=== Document excerpt ===
So very different from the tightly contested West, the East is the conference where literally anyone can make the playoffs. After all, the Atlanta Hawks managed to do it with just 38 wins last season, so basically if you’re as tall as this sign, you can play in the first round.
Of course, just because the East is bottom heavy doesn’t mean it isn’t interesting, and with all of the player movement in the offseason, starting and ending with the great LeBron James, the East is far and away the more interesting conference about which to speculate, at least right now before the games actually begin.
=== Dataset records ===
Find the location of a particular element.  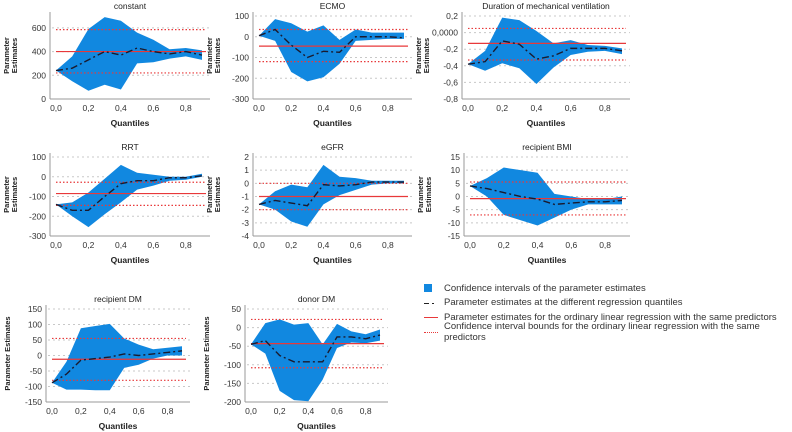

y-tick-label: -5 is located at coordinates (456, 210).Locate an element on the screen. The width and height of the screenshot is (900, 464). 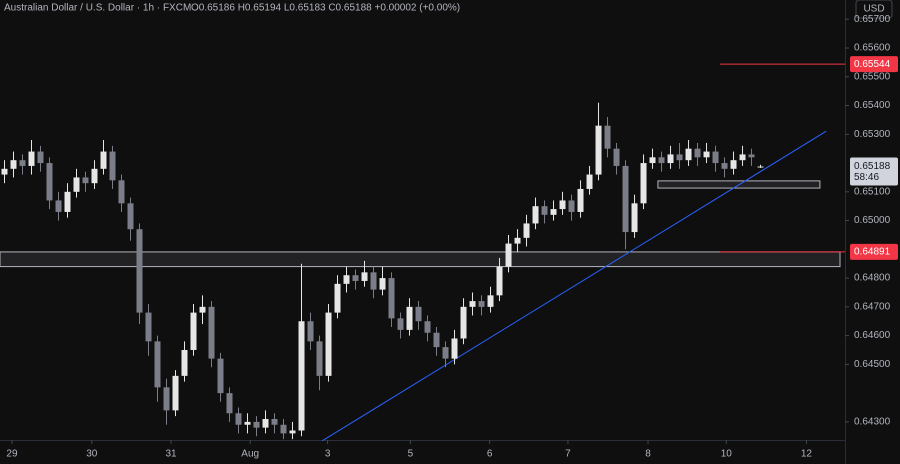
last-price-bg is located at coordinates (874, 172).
===
=== Dataset records ===
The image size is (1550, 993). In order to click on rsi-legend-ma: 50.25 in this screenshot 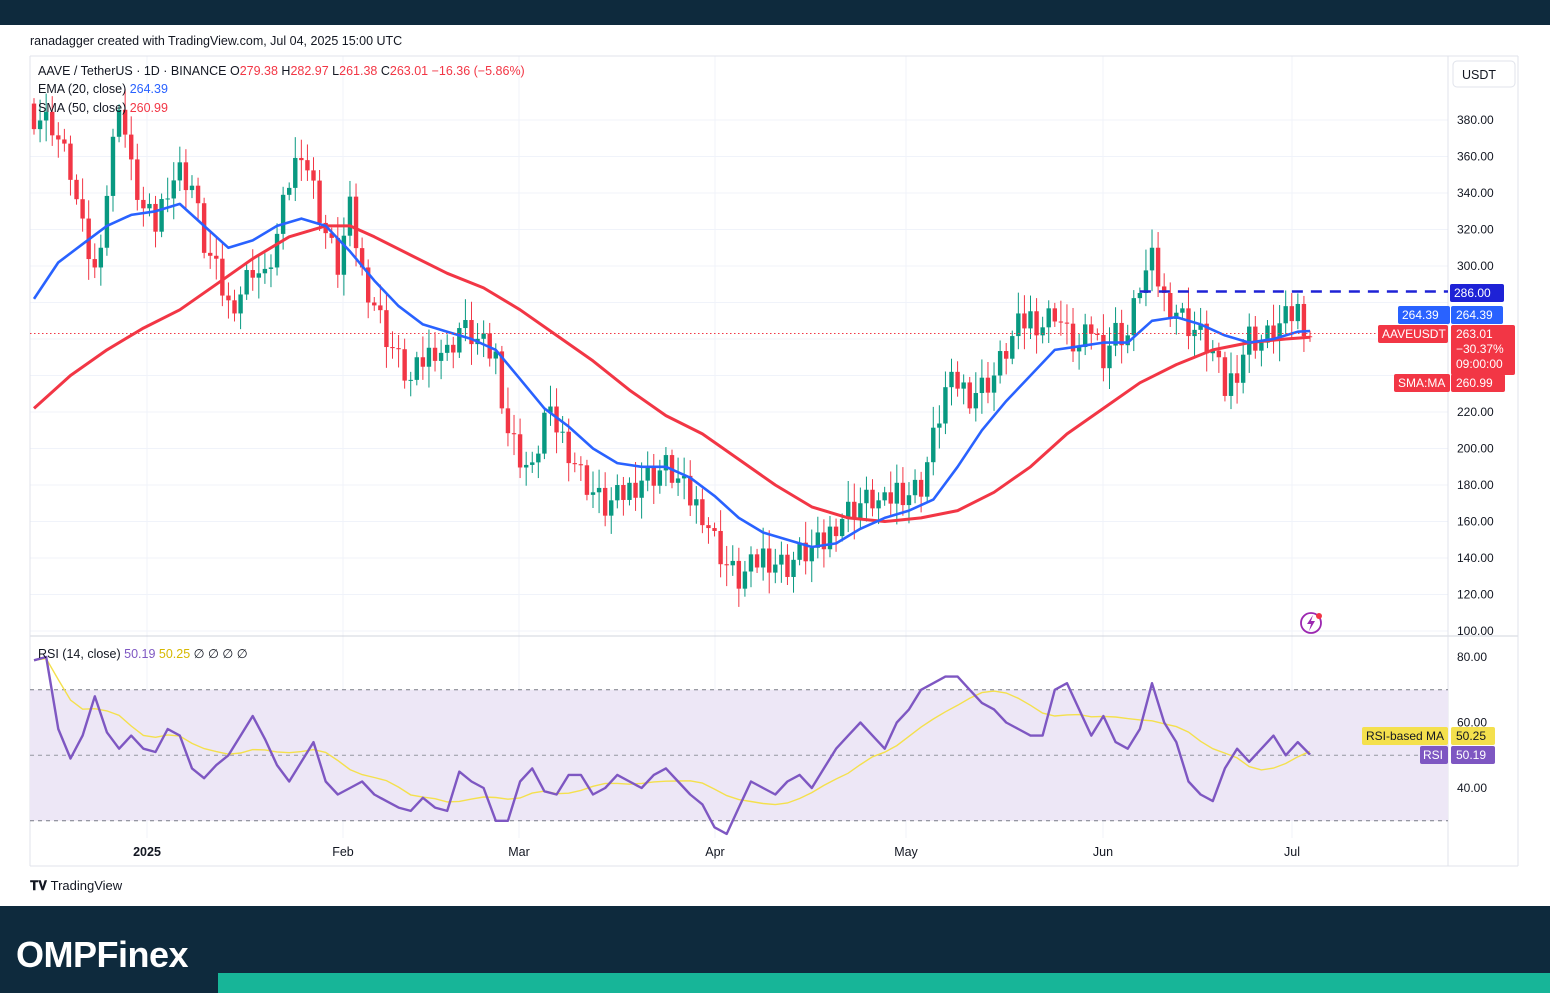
===
• [Task prompt]
Extend the Eastern Conference preview, picking up after its final sentence. The listing has no connection to the Eastern Conference preview.

• [Solved problem]
The Sure Things
Chicago Bulls: There’s an endless supply of opinions about who may come out of the East, but one thing they all have in common is that they frame it as a two team race between the Bulls and the Cleveland Cavaliers. Count me in the Bulls’ corner with two big “ifs.” First, the Bulls project as my #1 seed IF Derrick Rose can stay healthy. That goes without saying. Second, the Bulls project as my #1 seed IF Derrick Rose is still Derrick Rose. He looked pretty awful through much of the preseason before lighting it up the other night against the Cavs. If Rose is Rose, the Cavs have a winning combination in their frontcourt of the slick and versatile offense of Pau Gasol and the energetic and defense-minded leadership of Joakim Noah. You won’t find a better suited pairing in the NBA, at least on paper. For those reasons, I have the Bulls at the top of the East.
Cleveland Cavaliers: And, of course, if it’s not going to be the Bulls, then surely it will be the Cavs. They have LeBron, and LeBron is not only the best player on the planet, he’s the best player he’s ever been as well. Having Kevin Love as a stretch 4 to play off of, moreover, should elevate both players to yet another level. The biggest questions for Cleveland are whether Kyrie Irving can adjust to going from “the man” to “that other guy with LeBron and Kevin” and how long it takes the newest “big 3” to learn to win together. Usually, that’s two seasons, not one.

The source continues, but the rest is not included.